#### [Selected excerpt]
Ultimately, the solution to the “problems” presented by plants termed invasives lies less in eradication techniques and more in terms of mindset.

In my own yard, I have a couple of autumn olive shrubs, those “noxious invasive” nitrogen-fixers. I often cut the whole thing to the ground and mulch fruit trees with the nutrient-rich leaves and branches, but I’m not in any hurry to eradicate the whole plant. I also have a healthy stand of native poison ivy, which we gave in and treated last year with some carefully-applied glyphosate.

Permaculture isn’t about returning to some idyllic native Eastern forest at a time when chestnuts thrived. Instead, it’s about honestly looking at the situation we’re in and figuring out how to use it to our advantage. We can’t escape the fact that Earth is a big global system, nor can we keep plants contained to where they were in 1492, or 1892, or 1992. Permaculture isn’t about erasing the touches of humanity from the world, it’s about realizing that we are inseparable from nature — and this includes our habit of moving useful plants around the globe and our ability to synthesize chemicals to knock them back.

All any of us can do is work with what we’re given. We can certainly work to root out some of these gifts if they don’t suit our purposes, but in doing so we should keep in mind that every plant — every thing — has relationships with the other living things around it in ways so complex we rarely understand them fully. Every plant — every thing — has drawbacks and benefits. Let’s feast, then, on kudzu-root pudding and knotweed crumble, graze cattle on kudzu leaves and let our beehives fill with knotweed honey — and when we need to, we’ll kill the individual plants that threaten our other projects.

#### [Check your understanding]
(1) Write out the passage on invasive plants from "All any of us" to "our other projects.".
(2) In the passage on invasive plants, what does the writer do with the leaves and branches of the autumn olive shrubs after cutting them to the ground?

#### [Information supplied]
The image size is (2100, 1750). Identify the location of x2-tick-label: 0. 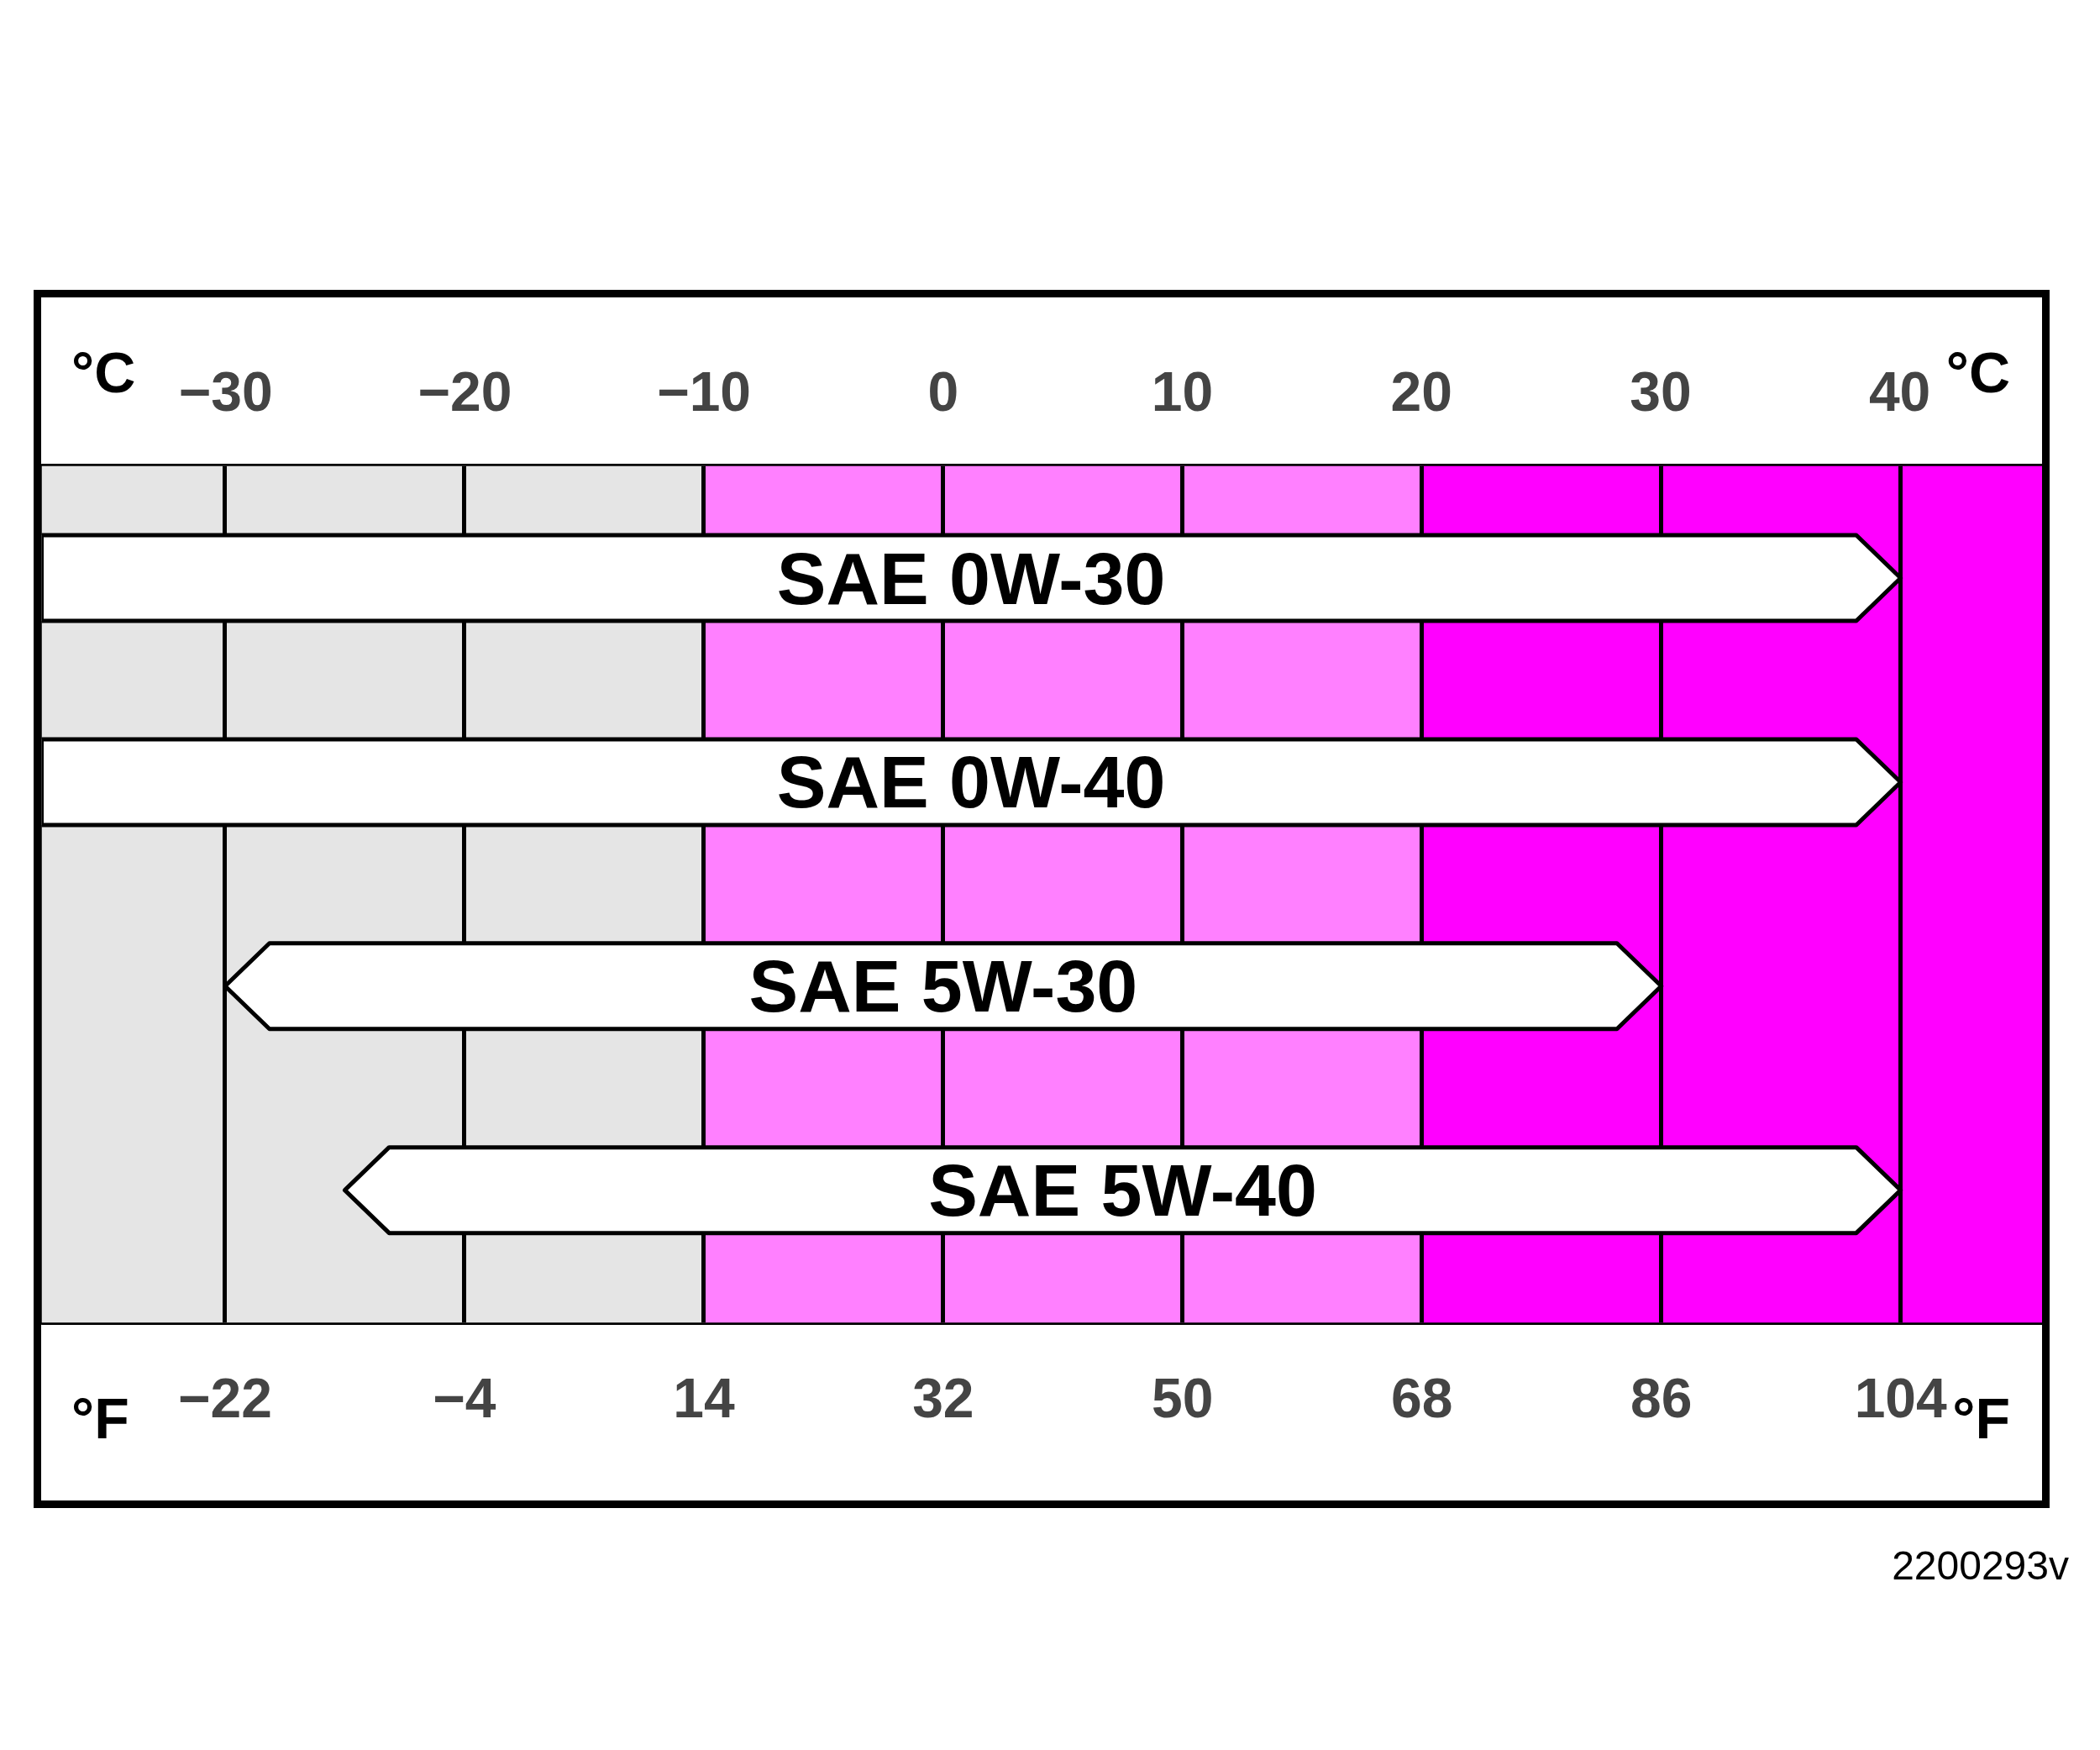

#### [Responses by item number]
(1)
All any of us can do is work with what we’re given. We can certainly work to root out some of these gifts if they don’t suit our purposes, but in doing so we should keep in mind that every plant — every thing — has relationships with the other living things around it in ways so complex we rarely understand them fully. Every plant — every thing — has drawbacks and benefits. Let’s feast, then, on kudzu-root pudding and knotweed crumble, graze cattle on kudzu leaves and let our beehives fill with knotweed honey — and when we need to, we’ll kill the individual plants that threaten our other projects.

(2) The writer mulches fruit trees with them.